* Data:
____________________

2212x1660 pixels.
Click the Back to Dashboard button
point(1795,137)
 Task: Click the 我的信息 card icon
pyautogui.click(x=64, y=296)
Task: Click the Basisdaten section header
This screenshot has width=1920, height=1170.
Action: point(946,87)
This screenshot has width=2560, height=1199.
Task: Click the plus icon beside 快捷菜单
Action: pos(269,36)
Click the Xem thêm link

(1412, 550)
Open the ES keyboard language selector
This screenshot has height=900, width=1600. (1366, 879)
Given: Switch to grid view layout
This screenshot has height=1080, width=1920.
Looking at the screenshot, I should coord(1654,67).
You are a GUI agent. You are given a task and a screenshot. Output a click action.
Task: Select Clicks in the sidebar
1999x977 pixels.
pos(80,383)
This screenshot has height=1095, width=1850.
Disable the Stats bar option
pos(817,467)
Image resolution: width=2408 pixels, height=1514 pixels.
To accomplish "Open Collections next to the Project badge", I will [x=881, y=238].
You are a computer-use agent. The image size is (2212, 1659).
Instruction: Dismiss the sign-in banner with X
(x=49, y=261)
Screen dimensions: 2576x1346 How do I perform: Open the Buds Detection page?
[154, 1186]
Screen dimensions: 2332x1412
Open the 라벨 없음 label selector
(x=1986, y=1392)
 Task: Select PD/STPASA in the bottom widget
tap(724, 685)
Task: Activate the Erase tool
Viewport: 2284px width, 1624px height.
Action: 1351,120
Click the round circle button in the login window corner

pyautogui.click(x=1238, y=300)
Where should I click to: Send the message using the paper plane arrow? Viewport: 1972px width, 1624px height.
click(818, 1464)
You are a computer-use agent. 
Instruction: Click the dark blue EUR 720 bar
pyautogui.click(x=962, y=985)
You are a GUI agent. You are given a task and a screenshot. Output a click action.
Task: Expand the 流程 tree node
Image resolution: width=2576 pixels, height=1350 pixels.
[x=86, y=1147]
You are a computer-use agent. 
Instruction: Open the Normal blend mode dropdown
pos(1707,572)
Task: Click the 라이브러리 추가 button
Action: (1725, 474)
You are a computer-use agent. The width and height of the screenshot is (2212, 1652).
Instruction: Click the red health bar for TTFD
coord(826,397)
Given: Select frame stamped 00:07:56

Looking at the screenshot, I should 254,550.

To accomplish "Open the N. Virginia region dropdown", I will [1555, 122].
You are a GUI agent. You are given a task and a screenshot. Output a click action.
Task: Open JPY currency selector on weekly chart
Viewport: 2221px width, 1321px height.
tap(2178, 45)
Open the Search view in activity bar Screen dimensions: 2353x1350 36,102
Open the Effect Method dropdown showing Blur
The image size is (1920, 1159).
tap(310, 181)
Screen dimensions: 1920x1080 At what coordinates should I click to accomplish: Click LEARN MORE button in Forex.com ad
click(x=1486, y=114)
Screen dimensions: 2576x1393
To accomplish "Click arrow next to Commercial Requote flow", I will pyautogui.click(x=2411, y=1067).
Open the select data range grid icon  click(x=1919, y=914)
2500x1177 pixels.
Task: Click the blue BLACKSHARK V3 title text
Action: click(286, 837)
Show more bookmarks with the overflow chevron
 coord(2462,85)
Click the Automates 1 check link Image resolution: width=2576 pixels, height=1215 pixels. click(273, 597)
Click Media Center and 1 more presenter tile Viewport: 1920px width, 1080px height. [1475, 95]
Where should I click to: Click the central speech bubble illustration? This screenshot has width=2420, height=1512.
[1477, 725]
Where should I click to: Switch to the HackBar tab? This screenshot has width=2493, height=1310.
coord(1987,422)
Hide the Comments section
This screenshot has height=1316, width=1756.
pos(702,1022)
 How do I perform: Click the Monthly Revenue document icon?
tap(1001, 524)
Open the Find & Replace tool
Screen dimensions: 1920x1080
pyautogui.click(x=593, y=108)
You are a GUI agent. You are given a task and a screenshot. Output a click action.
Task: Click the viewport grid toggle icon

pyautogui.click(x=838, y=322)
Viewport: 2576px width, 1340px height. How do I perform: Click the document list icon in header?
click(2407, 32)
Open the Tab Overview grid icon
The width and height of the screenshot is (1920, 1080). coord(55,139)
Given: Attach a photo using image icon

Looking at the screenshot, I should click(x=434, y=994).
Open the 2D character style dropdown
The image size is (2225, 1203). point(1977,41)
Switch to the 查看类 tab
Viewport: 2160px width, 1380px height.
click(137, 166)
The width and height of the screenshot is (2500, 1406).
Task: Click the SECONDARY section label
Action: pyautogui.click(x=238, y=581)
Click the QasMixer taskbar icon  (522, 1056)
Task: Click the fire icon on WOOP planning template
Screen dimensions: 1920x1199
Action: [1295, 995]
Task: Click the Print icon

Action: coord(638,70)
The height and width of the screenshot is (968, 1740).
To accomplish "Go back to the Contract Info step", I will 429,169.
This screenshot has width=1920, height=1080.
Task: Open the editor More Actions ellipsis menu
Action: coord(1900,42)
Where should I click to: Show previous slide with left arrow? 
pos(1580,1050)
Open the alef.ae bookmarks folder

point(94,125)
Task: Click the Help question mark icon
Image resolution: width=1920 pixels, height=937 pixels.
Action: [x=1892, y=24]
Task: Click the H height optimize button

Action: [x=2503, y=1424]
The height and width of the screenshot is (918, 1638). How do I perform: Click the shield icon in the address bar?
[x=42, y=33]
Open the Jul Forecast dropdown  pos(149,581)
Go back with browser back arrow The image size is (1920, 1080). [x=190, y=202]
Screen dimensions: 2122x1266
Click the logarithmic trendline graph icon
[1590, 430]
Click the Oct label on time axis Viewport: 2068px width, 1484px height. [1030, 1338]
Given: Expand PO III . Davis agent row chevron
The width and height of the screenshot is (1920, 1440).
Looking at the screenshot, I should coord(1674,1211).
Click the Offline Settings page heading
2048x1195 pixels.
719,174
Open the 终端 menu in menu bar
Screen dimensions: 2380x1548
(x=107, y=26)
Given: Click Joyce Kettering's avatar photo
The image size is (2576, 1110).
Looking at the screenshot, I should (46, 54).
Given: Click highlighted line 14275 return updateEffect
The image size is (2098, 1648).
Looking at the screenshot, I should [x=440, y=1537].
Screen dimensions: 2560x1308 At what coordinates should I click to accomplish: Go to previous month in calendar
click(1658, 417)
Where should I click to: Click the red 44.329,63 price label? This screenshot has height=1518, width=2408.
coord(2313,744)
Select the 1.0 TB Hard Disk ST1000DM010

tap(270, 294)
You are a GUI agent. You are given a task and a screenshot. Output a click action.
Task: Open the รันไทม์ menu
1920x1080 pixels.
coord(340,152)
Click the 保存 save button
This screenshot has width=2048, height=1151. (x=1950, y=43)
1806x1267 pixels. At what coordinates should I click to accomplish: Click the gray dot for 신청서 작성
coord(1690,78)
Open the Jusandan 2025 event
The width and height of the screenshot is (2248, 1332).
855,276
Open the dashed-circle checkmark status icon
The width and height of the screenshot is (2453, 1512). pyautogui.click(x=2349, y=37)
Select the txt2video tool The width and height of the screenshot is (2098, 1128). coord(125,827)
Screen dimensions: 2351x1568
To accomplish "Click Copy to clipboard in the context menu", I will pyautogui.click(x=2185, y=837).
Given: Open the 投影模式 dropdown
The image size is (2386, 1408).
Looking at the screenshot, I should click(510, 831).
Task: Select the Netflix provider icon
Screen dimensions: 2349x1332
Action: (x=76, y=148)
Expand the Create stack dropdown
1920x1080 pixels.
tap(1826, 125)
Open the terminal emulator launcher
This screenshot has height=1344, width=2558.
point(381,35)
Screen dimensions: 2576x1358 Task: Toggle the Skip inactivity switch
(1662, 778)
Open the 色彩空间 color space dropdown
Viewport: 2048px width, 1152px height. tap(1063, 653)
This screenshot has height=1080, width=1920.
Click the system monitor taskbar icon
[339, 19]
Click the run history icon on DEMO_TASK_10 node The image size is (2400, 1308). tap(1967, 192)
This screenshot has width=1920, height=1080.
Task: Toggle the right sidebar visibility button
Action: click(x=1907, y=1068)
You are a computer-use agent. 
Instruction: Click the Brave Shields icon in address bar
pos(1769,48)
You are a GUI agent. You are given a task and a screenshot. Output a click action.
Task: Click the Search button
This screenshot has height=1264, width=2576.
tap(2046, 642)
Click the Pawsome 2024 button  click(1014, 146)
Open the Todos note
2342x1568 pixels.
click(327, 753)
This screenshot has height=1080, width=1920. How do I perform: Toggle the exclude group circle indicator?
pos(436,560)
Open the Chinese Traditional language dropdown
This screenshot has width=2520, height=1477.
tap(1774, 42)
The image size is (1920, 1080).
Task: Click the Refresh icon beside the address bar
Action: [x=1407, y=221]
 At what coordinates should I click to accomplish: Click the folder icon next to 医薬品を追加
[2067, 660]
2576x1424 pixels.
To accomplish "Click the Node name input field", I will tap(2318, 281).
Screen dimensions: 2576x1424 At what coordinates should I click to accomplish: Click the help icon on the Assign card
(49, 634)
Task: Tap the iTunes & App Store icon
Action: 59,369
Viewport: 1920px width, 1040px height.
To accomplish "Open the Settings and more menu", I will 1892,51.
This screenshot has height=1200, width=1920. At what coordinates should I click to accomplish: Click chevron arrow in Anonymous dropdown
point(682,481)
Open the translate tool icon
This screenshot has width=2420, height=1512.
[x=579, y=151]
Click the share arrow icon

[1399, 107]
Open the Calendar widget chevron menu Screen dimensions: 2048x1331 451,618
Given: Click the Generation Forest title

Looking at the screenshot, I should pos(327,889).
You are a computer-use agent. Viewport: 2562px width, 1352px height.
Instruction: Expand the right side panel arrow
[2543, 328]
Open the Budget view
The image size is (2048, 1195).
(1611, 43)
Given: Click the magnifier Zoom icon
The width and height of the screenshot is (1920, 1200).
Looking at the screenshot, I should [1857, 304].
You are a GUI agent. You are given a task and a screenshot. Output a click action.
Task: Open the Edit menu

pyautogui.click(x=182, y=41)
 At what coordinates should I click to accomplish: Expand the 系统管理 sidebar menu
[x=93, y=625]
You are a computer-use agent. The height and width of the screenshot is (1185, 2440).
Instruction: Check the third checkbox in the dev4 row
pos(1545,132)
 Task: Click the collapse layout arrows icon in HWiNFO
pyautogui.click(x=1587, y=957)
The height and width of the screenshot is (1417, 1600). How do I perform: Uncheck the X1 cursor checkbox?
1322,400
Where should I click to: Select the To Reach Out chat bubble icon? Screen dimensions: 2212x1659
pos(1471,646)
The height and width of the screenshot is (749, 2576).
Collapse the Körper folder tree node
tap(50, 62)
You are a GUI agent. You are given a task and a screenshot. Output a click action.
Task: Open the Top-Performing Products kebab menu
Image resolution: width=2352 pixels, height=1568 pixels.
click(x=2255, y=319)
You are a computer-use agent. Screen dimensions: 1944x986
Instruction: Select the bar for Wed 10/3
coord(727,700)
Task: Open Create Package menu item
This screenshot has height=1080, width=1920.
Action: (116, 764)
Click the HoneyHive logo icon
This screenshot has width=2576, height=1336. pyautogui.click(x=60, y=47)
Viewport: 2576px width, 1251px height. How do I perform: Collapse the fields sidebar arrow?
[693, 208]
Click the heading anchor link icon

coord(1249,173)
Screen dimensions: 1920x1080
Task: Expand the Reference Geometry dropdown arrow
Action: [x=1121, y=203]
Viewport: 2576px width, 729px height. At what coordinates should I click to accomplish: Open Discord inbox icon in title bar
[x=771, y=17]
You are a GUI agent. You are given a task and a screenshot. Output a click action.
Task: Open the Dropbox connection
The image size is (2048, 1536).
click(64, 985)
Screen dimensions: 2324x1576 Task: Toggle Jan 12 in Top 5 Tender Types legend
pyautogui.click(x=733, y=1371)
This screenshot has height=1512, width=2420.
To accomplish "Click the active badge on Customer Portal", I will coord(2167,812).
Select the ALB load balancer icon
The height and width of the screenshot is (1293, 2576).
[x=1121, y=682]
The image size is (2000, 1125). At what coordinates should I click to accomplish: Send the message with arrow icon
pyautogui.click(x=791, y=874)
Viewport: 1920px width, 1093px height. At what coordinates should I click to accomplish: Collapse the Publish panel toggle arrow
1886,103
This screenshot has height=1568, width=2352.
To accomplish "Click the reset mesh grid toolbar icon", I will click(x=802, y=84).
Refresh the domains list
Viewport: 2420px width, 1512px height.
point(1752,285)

____________________

* Work item: Repeat exactly the lines of the data from the first one through the line with "This screenshot has height=1095, width=1850.", both of them included.

* Expected answer:
2212x1660 pixels.
Click the Back to Dashboard button
point(1795,137)
 Task: Click the 我的信息 card icon
pyautogui.click(x=64, y=296)
Task: Click the Basisdaten section header
This screenshot has width=1920, height=1170.
Action: point(946,87)
This screenshot has width=2560, height=1199.
Task: Click the plus icon beside 快捷菜单
Action: pos(269,36)
Click the Xem thêm link

(1412, 550)
Open the ES keyboard language selector
This screenshot has height=900, width=1600. (1366, 879)
Given: Switch to grid view layout
This screenshot has height=1080, width=1920.
Looking at the screenshot, I should coord(1654,67).
You are a GUI agent. You are given a task and a screenshot. Output a click action.
Task: Select Clicks in the sidebar
1999x977 pixels.
pos(80,383)
This screenshot has height=1095, width=1850.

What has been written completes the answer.